Quem conhece a Ponta do Coral sabe o que isso significa. É como um estupro, uma violação. A proposta inicial da Hantei, construtora responsável pelo projeto do hotel, era aterrar o mar e ganhar ainda muitos metros quadrados de espaço. Isso parece que não vai mais acontecer. Então, eles erguerão o espigão privado no pequeno braço que se estende para o mar. Não mais jardim, não mais parque, só mais um gigante de concreto, disponível apenas para os ricos. A paisagem especulada outra vez.

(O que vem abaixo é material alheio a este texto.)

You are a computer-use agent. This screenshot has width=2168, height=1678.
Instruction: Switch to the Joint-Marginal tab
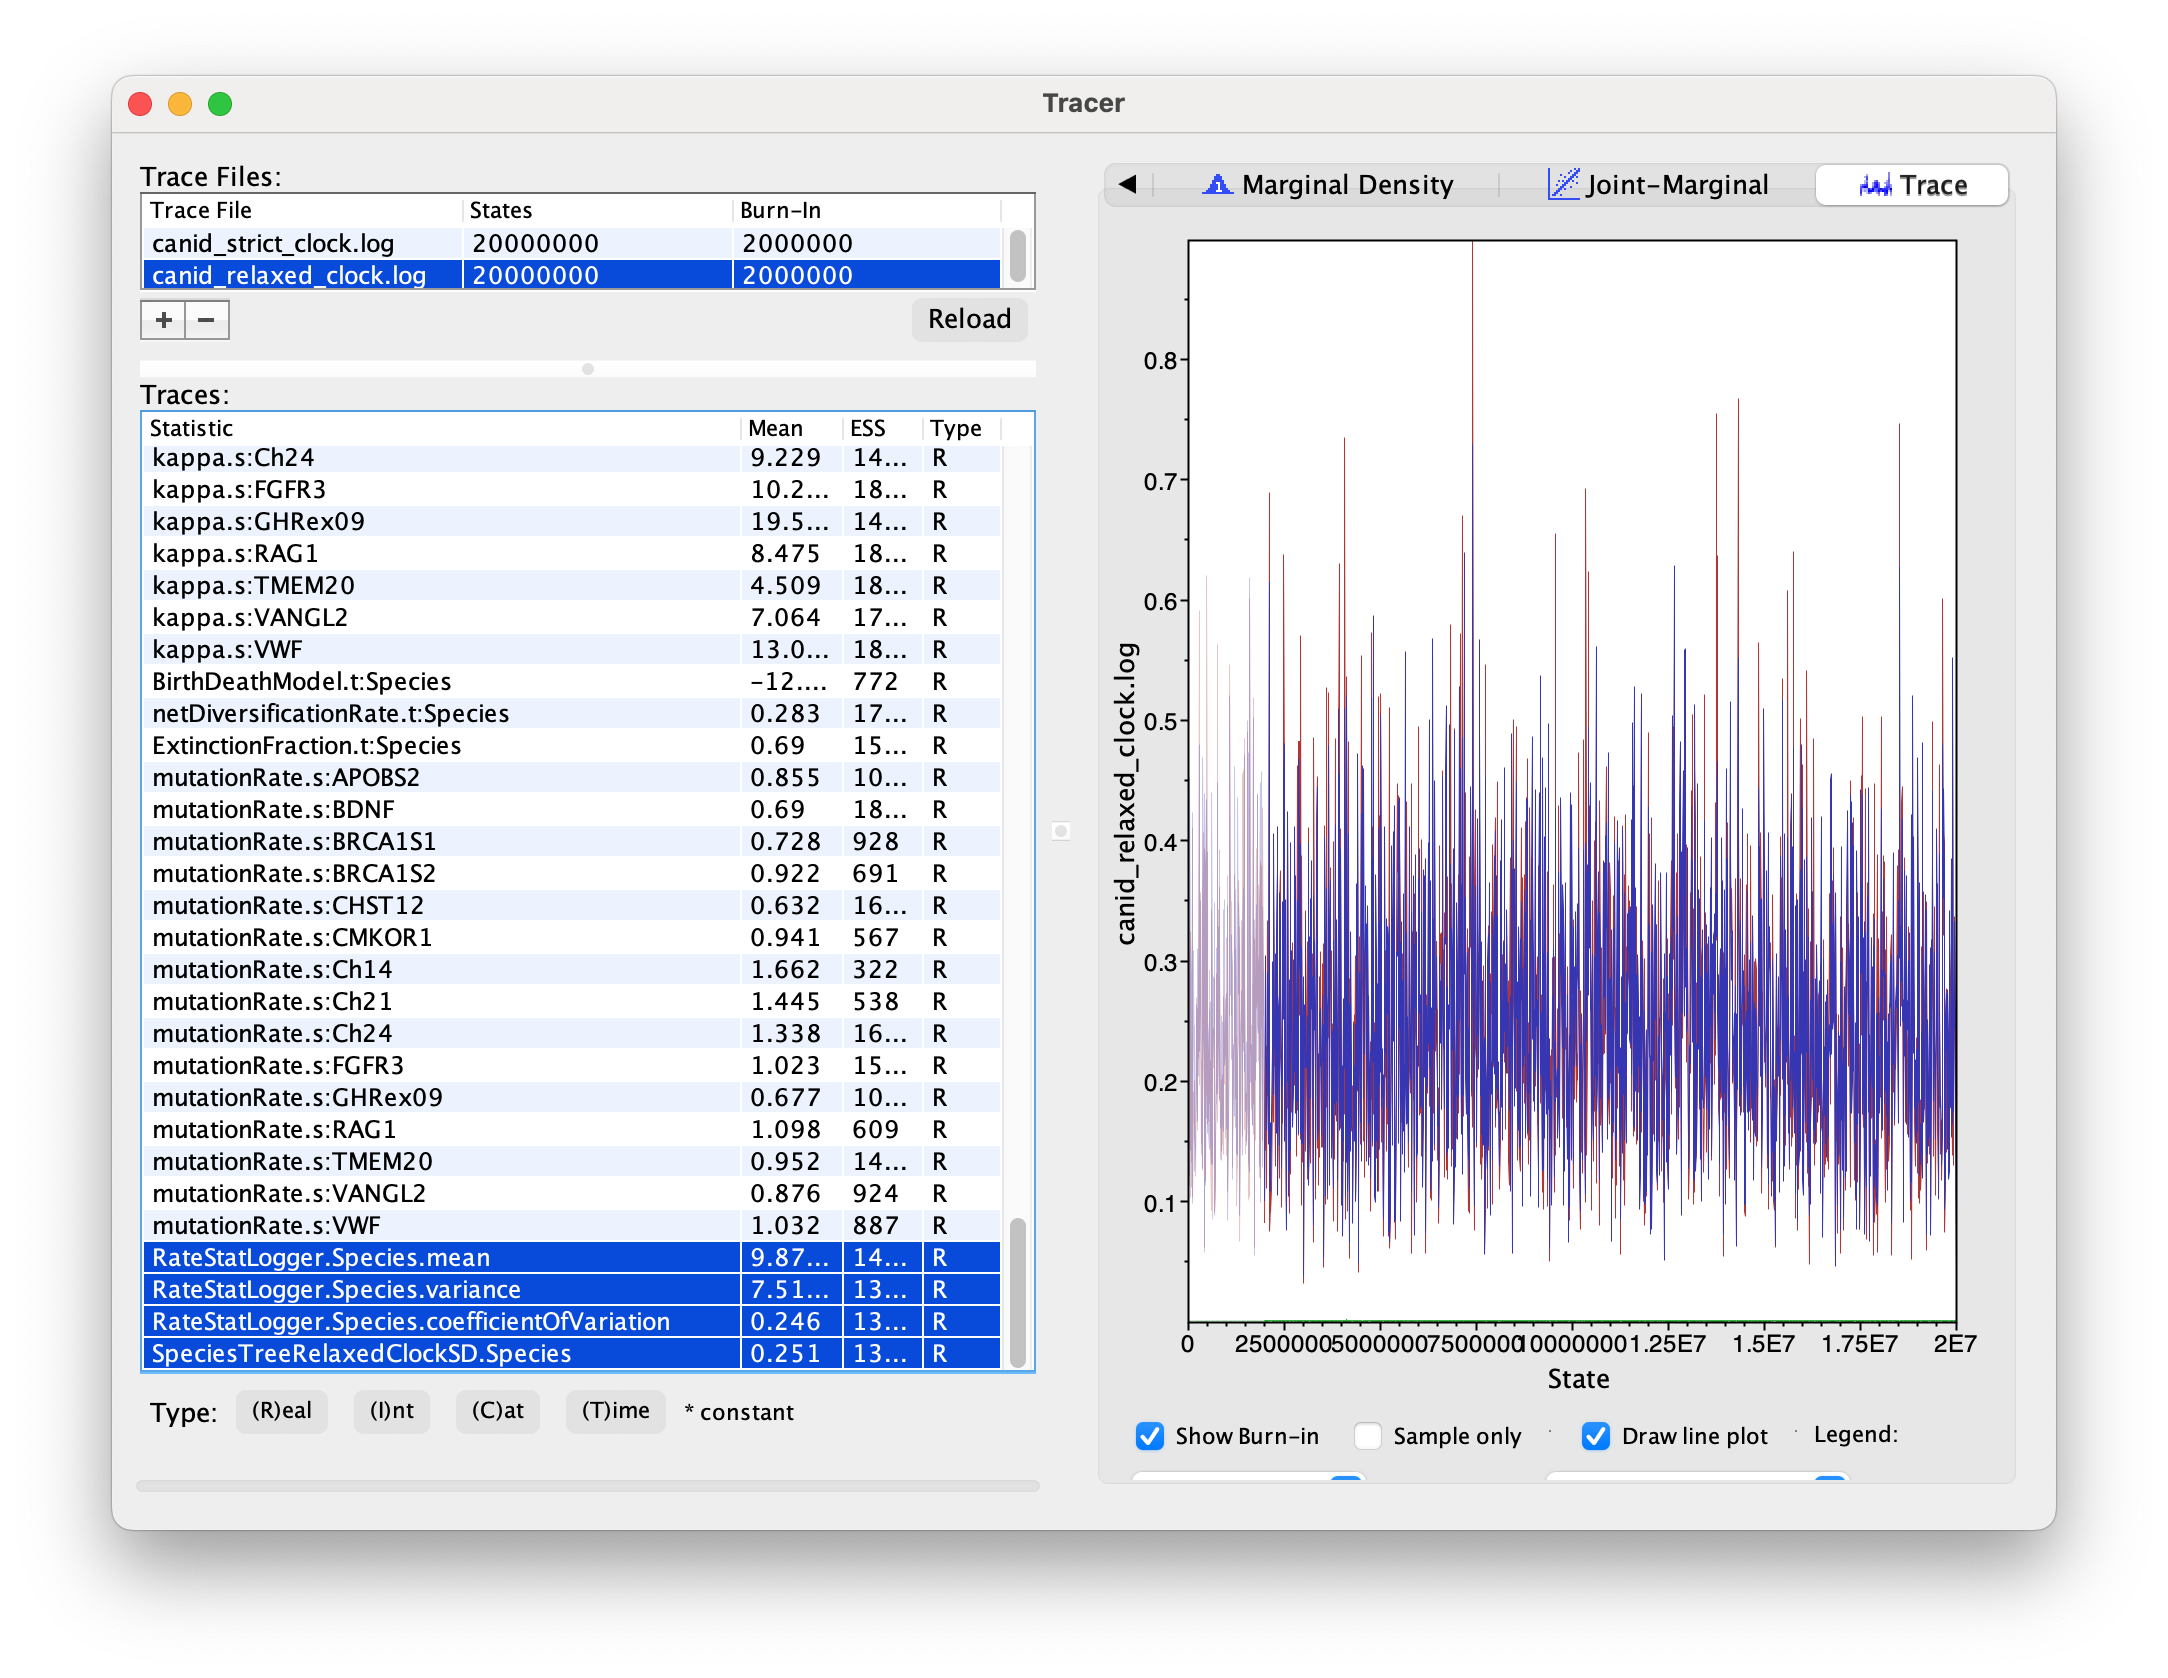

Na TV comercial já começou a campanha contra os que eles chamam de “eco-chatos”, os que travam o progresso da cidade, os que não querem o crescimento. As bocas alugadas tecem loas e agradecem aos empresários bonzinhos que permitem o acúmulo de mais e mais turistas de alto poder aquisitivo. Não percebem eles que, apoiando esse projeto de cidade, mesmo que tenham os bolsos cheios, também serão atingidos pelas consequências. São ventríloquos, sem cérebros, incapazes de defender a cidade, eco-burros. A prefeitura liberou, mas ainda falta a licença ambiental. Todo o foco agora é na Fatma, a fundação que cuida do meio ambiente.
A nós, os que amam a cidade e querem que ela possa ser vivida por todos – os com dinheiro e os sem dinheiro – cabe travar o combate. A Ponta do Coral não pode ser violentada. É nossa obrigação denunciar e militar em favor da Ponta pública, comunitária, livre. Cada um, cada uma, é responsável por esse trabalho de conscientização que a mídia comercial não faz. Que bem ao “progresso” pode fazer um hotel de 18 andares na Ponta do Coral? A quem servirá? A uns poucos…
O único progresso possível numa cidade como Florianópolis é a manutenção da beleza, da natureza exuberante, em equilíbrio com as gentes e os bichos. Por isso a proposta é a formação do parque das Três Pontas, público, que permitirá o usufruto a qualquer um. Um caminho úmido ligando Ponta do Coral, Ponta do Goulart e Ponta do Lessa, três pequenos braços de terra entrelaçados por mar e mangue. Um criadouro de vida. Essa é a nossa batalha. E vamos nela até o fim.